Those lines of the following listing which contain the string "computer" should be returned.

▶

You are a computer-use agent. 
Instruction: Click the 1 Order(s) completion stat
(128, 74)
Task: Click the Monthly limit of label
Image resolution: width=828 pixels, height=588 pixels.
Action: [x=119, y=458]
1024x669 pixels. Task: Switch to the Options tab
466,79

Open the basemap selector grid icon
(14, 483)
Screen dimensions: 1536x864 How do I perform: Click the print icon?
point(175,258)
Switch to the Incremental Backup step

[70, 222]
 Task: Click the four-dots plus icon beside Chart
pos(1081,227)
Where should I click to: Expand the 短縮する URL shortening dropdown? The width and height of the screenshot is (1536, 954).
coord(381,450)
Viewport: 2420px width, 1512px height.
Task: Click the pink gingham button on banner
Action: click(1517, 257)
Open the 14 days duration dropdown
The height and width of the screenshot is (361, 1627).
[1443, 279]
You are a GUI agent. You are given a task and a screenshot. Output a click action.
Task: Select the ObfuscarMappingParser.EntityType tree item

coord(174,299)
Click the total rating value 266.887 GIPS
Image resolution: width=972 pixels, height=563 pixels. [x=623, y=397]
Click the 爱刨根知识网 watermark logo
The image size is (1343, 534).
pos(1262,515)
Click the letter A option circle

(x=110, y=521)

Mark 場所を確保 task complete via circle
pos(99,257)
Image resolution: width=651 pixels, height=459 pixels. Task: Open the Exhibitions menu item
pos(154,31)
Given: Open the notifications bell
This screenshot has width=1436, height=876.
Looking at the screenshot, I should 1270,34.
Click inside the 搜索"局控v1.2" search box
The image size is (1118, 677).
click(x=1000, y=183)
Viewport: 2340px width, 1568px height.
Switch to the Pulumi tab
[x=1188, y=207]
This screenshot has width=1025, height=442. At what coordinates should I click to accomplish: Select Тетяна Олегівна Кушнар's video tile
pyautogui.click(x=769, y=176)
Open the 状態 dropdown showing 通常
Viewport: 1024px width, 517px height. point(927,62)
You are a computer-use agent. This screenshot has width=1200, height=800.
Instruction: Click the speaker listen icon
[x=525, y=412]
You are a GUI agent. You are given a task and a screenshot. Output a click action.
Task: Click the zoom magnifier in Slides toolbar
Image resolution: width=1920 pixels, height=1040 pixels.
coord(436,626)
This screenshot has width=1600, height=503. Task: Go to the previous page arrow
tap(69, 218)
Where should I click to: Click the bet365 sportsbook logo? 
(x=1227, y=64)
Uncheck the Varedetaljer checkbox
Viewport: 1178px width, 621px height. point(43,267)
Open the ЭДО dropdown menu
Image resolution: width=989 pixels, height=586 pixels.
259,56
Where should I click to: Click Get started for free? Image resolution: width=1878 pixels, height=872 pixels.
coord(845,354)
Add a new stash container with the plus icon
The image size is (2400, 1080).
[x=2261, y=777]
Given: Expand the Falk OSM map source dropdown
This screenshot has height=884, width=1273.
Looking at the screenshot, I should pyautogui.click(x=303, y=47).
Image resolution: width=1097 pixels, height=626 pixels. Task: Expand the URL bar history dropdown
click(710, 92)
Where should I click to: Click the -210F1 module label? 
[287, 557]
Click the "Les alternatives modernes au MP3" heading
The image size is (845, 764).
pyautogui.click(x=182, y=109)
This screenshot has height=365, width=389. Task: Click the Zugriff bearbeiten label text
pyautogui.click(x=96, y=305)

◀

Expected answer
You are a computer-use agent. 
You are a computer-use agent. This screenshot has width=1200, height=800.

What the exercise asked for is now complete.